Vincent cherchait la bonne clef. Le trousseau en comportait sept ! Sept parce que sept ouvertures pour la maison de Mamie T, « Oui, disait-elle, j’ai besoin d’être libre, de pouvoir sortir de chez moi par où et quand bon me semble ! ». Elle avait fait percer des portes supplémentaires pour arriver au chiffre porte-bonheur. Donc, Vincent qui s’énervait sur la cinquième ou la sixième clef, pensant à toutes ces conversations, se félicitait de la simplicité de la succession de sa grand-mère. C’était lui qui avait été chargé de préparer le déménagement de la maison et d’en organiser la vente. Sa mère se remettait d’une opération bénigne, mais nécessitant une longue rééducation. Quant à sa sœur, elle s’était défaussée arguant quelques prétextes dont il ne se souvenait pas, mais que Vincent avait traduit par « Tu sais bien que Mamie T et son caractère… extravagant, me faisait un peu peur. Je ne tiens pas à y repenser. »
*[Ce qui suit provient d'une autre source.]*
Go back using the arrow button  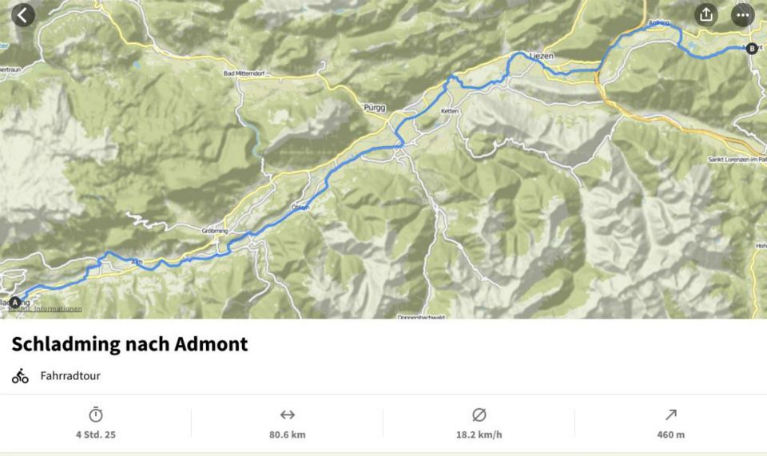(x=22, y=14)
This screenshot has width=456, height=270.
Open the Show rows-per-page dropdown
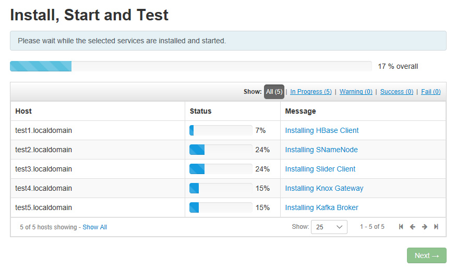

La mort de Mamie T l’avait attristé, mais il employait le mot « morte » sans embarra comme elle le revendiquait : « La mort ? Qu’elle vienne donc ! J’ai des vieux comptes à régler avec elle ! » – forcément en vivant jusqu’à quatre-vingt-dix-neuf ans, elle était la dernière de ses amis. Il fallait la voir revenir de leurs enterrements comme un autre serait revenu glorieux d’une partie d’échec ou d’un combat de boxe. « Glorieux » : le terme gênait Vincent pour de telles circonstances, pourtant c’est celui-ci qui convenait. Elle n’était pas insensible aux autres, mais cette histoire avec la mort, elle en faisait une affaire personnelle. Chaque inhumation d’un tiers prouvait qu’une fois de plus elle avait triomphé.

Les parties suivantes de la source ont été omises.